Tomando todas las medidas de seguridad a su alcance, Javier salió en busca de ayuda. Tenía que correr contra reloj para dar aviso en Tortuguitas. En la quinta Dixie vivían el viejo con Lili (Massaferro), -que todavía era su pareja- y Claudia, nuestra hermana mayor, embarazada, esperando su primer hijo con el Jote. Era una casa alquilada que compartían con algunos compañeros cercanos que se quedaban y otros miembros de las FAR que pasaban ocasionalmente para las reuniones. Pero cuando Javier llegó allá, no encontró a nadie. No pudo dar aviso. La quinta había caído, otra vez la misma escena. Otra vez la incertidumbre.
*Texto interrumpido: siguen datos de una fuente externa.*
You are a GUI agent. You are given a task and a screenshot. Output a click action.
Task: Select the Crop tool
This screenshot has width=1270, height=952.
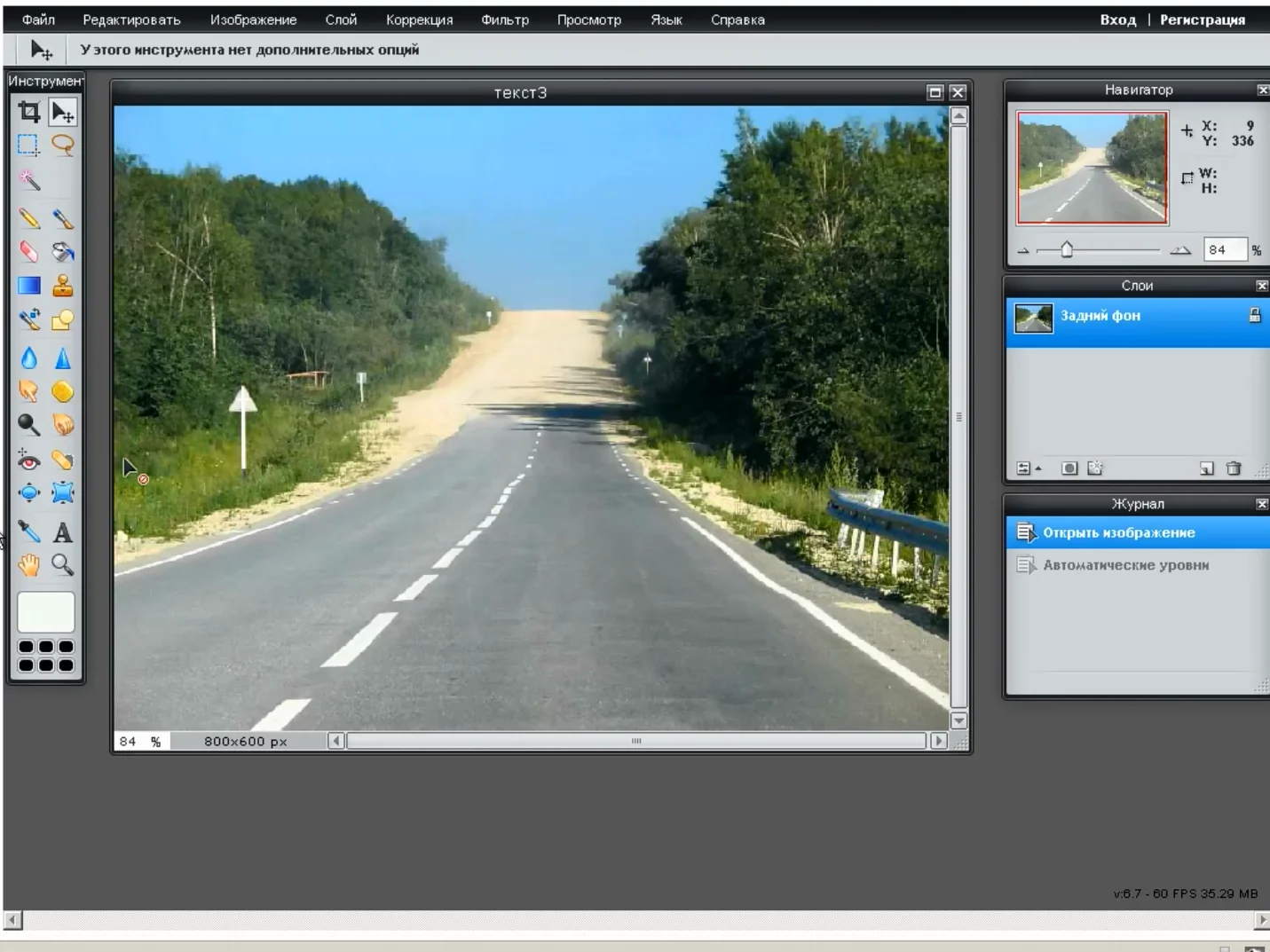point(28,112)
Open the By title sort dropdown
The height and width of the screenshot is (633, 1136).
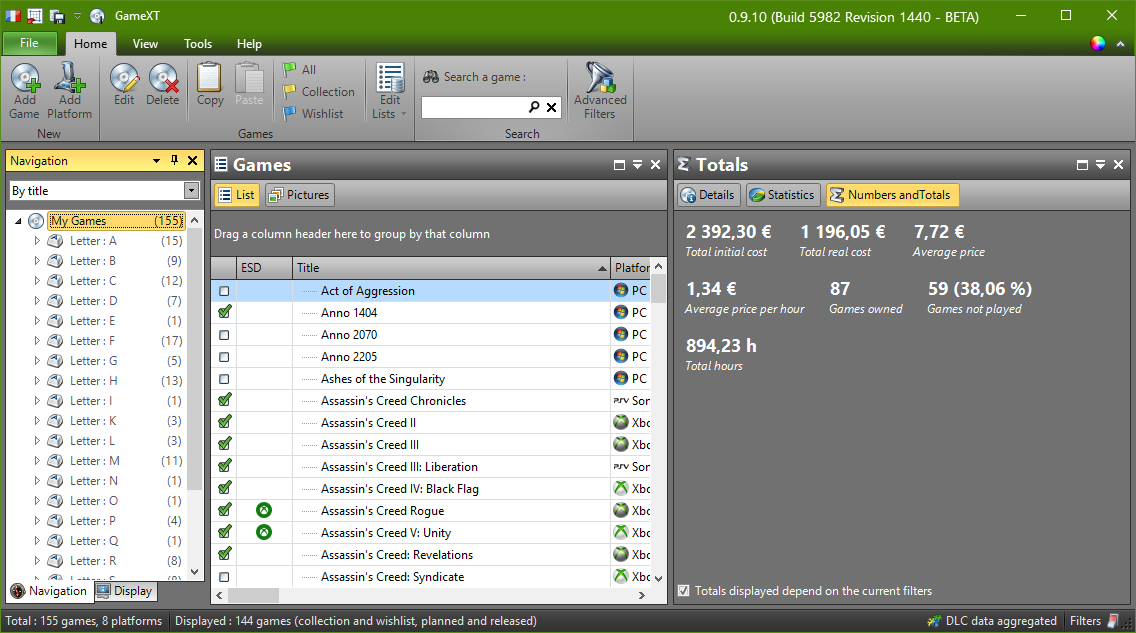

A lo lejos vio al consigna de guardia comiéndose un asado junto al casero. La posibilidad de haber caído en una trampa ratonera lo hizo retroceder sobre sus pasos y escapar de ahí. Dos cuadras, colectivo. Mirar atrás al bajar. Otras dos cuadras. Vuelta manzana. Colectivo en el sentido contrario. Mirar atrás al bajar. Vuelta manzana, dos cuadras más. Tren, dos estaciones. Mirar atrás al bajar. Vuelta manzana, dos cuadras, colectivo. Mirar atrás al bajar.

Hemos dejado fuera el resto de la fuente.